L'ornemental dans l'assiette, pourquoi pas? Fleurs comestibles et micropousses
11 juillet 2024
Les fleurs et les micropousses décorent non seulement les plats avec leurs couleurs, mais y ajoutent aussi des saveurs souvent très délicates. Elles peuvent être la petite touche acidulée ou poivrée que vous recherchiez. Mais lesquelles choisir? En effet, plusieurs fleurs se mangent et il est surprenant de constater que bon nombre de nos herbes indésirables (ortie, pissenlit, plantain, renouée du Japon, oseille, etc.1 ) sont comestibles. Heureusement, certaines entreprises sont là pour vous faire des propositions. En voici quelques-unes.
Si vous êtes dans le coin de Sainte-Anne-des-Monts, vous pouvez trouver des micropousses à La Sablonnée, ferme sur mer. Principalement axée sur la culture de plantes potagères et la production d’œufs, La Sablonnée offre différentes micropousses, dont certaines sont vendues en mélange (tournesol, pois, radis, roquette, cresson) et que vous pouvez trouver directement à la ferme et au Marché public de Cap-Chat.
Les Jardins d’Amaryllis, à Gaspé, offrent des abonnements pour des paniers de légumes, et les abonné·es ont de la chance, car on y trouve également des fleurs comestibles de différentes espèces: capucine, calendula, bourrache, ciboulette, etc. L’entreprise joint l’utile à l’agréable avec sa production de fleurs comestibles, qui a pour objectif d’attirer les pollinisateurs dans les champs, au grand bénéfice de sa production maraîchère. Les paniers contiennent aussi des bouquets de différentes herbes (persil, menthe, coriandre, sarriette, ciboulette) qui ajouteront une touche élégante et savoureuse aux plats. On peut se procurer les produits des Jardins d’Amaryllis à leur kiosque libre-service sur place, à longueur d’année, et au Marché public de Gaspé le samedi, pendant la saison estivale.
De la même manière, les Jardins de Forillon, également à Gaspé, produisent tulipes, tournesols, dahlias, zinnias, mufliers, basilic et coriandre, destinés aux restaurants du coin, aux commerces et aux particuliers. Ils offrent des abonnements à des bouquets fermiers en période estivale, qui intègrent des fleurs comestibles. On les trouvera lors des marchés publics de Gaspé et au marché hebdomadaire de la ferme. Fait intéressant : il est possible de leur passer des commandes particulières!

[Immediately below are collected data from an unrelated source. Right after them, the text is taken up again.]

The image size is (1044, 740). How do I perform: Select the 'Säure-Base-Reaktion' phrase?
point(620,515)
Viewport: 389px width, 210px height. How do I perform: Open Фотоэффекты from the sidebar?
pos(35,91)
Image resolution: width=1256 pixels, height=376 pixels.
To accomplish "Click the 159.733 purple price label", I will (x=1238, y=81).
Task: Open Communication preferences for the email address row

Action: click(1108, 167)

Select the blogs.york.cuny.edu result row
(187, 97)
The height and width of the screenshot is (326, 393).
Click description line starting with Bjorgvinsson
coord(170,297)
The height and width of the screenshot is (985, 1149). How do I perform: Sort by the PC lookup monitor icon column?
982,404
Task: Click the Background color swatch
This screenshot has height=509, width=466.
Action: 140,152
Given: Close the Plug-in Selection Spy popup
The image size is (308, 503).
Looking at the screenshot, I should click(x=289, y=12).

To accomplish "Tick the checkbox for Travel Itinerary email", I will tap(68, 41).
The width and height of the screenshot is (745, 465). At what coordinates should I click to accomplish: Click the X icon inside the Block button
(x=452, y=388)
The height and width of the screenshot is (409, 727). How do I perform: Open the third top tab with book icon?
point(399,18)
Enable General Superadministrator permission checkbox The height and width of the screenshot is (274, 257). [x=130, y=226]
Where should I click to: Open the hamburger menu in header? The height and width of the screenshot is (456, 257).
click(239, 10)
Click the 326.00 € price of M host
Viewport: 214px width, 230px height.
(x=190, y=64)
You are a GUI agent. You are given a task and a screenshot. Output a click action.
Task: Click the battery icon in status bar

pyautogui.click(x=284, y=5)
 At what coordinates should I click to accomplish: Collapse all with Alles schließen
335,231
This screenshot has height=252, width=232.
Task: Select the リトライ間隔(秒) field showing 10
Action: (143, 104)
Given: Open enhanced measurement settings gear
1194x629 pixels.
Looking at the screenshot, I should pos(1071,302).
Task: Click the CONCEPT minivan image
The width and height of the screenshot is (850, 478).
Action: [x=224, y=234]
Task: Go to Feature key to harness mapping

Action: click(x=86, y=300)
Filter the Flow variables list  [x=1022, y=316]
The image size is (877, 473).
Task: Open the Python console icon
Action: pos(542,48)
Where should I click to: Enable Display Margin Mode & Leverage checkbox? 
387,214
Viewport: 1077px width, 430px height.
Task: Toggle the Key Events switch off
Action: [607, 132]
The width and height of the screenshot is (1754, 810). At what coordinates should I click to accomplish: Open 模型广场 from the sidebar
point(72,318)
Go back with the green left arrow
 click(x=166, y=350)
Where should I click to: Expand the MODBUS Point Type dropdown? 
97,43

L’entreprise Les Fermes aux champs pourpres, de New Richmond, produit des fleurs comestibles telles que la capucine, le calendula et la pensée, et prévoit diversifier son offre dans les prochaines années. Mais ce qui les distingue des autres entreprises, c’est leur production de lavande, dans les champs derrière la grange. La lavande, c’est aussi une fleur comestible et il est possible de la consommer de différentes manières, fraîche ou séchée, et de manger ses fleurs et ses feuilles. Chaque variété a un goût particulier. Les Fermes produisent deux variétés de lavande anglaise, souvent appelée lavande vraie – la ‘Munstead’ et la ‘Hidcote Blue’ – ainsi qu’une variété de lavandin, le ‘Grosso’. De toutes les variétés, c’est la lavande anglaise qui est la meilleure pour la consommation. Le lavandin est comestible, mais son goût est peut-être un peu moins intéressant, car il est plus parfumé. Suggestion gourmande de Julie Lamoureux, copropriétaire : saupoudrer un gros sel aromatisé à la lavande sur des légumes, comme des asperges, pour les faire griller sur le barbecue. Délicieux! On peut trouver la lavande directement à la ferme ou au Marché public de New Richmond.
Gaspésie Sauvage, de Douglastown, offre à sa clientèle des épices à dessert concoctées avec, entre autres, du mélilot et des pétales de rose. À essayer absolument dans vos préparations de gâteaux, de crêpes ou même dans votre yogourt! L’entreprise, qui récolte des produits sauvages, prépare aussi des mélanges de tisanes avec diverses fleurs (tussilage, fleurs de sureau, roses, etc.). Et plusieurs des fleurs récoltées sont employées par des distilleries locales, provinciales ou même européennes, comme la Société secrète, de Cap-d’Espoir (armoise, épilobe, mélilot) et la Distillerie des Marigots, de Caplan (rose), et par diverses microbrasseries, comme Le Naufrageur, de Carleton-sur-Mer, qui utilise la tanaisie pour sa bière double blanche. Les produits de Gaspésie Sauvage se trouvent sur son site web et dans certaines boutiques, comme le Marché des Saveurs (Montréal et Gaspé).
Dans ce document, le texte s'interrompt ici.